This is not an ideal situation. Higher level of E&M codes require treating more than four problems, and even though you can only list 4 pointers in 24E, if these are followed by other codes in section 21, BEFORE the first code pointed to on the OMM procedure line, the relationships in the “story” are obvious.

But if the first pointer for the OMM procedure line scrambles this sequence, the story becomes ambiguous. Ambiguity in billing does not help produce timely reimbursements.

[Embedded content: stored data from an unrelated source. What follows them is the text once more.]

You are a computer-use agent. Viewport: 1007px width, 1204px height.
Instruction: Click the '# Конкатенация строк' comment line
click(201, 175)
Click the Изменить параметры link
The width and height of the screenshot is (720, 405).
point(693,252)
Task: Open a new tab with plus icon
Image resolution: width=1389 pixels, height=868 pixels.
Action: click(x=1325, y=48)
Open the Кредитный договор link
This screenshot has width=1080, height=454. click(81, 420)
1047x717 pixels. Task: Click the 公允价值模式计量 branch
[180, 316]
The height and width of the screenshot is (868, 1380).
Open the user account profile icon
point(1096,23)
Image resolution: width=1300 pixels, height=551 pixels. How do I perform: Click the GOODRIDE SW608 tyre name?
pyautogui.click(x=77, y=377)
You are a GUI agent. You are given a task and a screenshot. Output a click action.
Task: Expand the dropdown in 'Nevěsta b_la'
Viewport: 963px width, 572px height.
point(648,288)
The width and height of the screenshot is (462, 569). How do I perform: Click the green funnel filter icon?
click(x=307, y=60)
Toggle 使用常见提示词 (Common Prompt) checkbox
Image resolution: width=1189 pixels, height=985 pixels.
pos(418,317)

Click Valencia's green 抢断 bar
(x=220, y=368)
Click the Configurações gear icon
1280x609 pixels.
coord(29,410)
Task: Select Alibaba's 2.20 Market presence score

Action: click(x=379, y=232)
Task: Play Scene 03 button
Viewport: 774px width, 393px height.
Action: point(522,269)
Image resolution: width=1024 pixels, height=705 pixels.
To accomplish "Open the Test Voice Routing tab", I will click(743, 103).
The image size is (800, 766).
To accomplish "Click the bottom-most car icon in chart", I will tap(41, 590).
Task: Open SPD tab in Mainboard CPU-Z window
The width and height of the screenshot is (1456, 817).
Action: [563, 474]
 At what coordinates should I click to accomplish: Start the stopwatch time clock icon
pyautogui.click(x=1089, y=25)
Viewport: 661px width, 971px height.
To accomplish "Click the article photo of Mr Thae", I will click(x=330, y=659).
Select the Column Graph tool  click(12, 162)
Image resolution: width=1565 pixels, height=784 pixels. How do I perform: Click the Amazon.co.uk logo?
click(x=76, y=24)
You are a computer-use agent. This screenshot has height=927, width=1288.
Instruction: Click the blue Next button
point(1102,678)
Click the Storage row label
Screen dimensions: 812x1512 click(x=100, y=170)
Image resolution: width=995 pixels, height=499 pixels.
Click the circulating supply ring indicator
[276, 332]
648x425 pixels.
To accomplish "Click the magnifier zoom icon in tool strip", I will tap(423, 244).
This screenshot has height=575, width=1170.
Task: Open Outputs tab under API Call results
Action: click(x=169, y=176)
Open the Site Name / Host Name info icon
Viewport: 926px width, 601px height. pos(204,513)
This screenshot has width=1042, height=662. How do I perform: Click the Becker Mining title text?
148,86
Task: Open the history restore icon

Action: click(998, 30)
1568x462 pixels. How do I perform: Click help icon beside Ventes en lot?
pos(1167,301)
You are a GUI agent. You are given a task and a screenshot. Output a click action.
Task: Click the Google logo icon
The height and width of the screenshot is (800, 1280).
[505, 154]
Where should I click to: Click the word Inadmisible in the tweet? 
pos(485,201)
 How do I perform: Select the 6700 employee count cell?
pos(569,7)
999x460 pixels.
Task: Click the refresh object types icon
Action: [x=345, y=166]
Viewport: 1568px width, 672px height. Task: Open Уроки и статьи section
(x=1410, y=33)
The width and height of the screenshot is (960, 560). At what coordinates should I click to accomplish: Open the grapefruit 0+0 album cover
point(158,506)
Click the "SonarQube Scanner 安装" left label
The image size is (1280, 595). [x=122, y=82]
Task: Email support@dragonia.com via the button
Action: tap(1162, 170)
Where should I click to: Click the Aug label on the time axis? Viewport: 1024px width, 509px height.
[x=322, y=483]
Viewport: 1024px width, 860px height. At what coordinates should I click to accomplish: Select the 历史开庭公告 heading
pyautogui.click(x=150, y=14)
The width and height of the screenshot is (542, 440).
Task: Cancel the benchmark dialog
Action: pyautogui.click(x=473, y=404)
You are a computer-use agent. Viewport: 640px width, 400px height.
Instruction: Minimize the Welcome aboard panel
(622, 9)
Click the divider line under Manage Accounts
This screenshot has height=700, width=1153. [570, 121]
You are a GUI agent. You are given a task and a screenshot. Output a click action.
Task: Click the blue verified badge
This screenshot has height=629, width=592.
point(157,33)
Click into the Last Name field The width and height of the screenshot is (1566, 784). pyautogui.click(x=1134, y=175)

Additionally, if I edit the Fee Sheet later, changing or adding a secondary diagnostic code, this addition is put at the bottom of the sequence in the Fee Sheet and in HCFA Section 21, creating similar lack of clarity in the billing sequence. The only way I can see to rearrange the sequence is to delete and re-post the entire Fee Sheet.

Ideally I would be able to list diagnoses in the order of my choosing in within the OpenEMR fee sheet, and re-arrange that order as I edited the list, either by dragging and dropping or by having the power to toggle a specific line up or down. I could put all the diagnoses for the first CPT code line at the front of the list (primary diagnosis first), and follow them with the diagnoses for the second CPT code line (primary diagnosis first), in a WYSIWYG arrangement, controlling and KNOWING how this would sequence in the HCFA 1500 Section 21 listings A-L.

I could fill all 12 diagnostic slots (A-L) in a fixed sequence. And then I could point to any one of those slots to justify a second or third CPT code, without rearranging this (A-L) sequence. If my second CPT code is justified by pointing to the fifth diagnosis, that second line’s 24E will read “E”.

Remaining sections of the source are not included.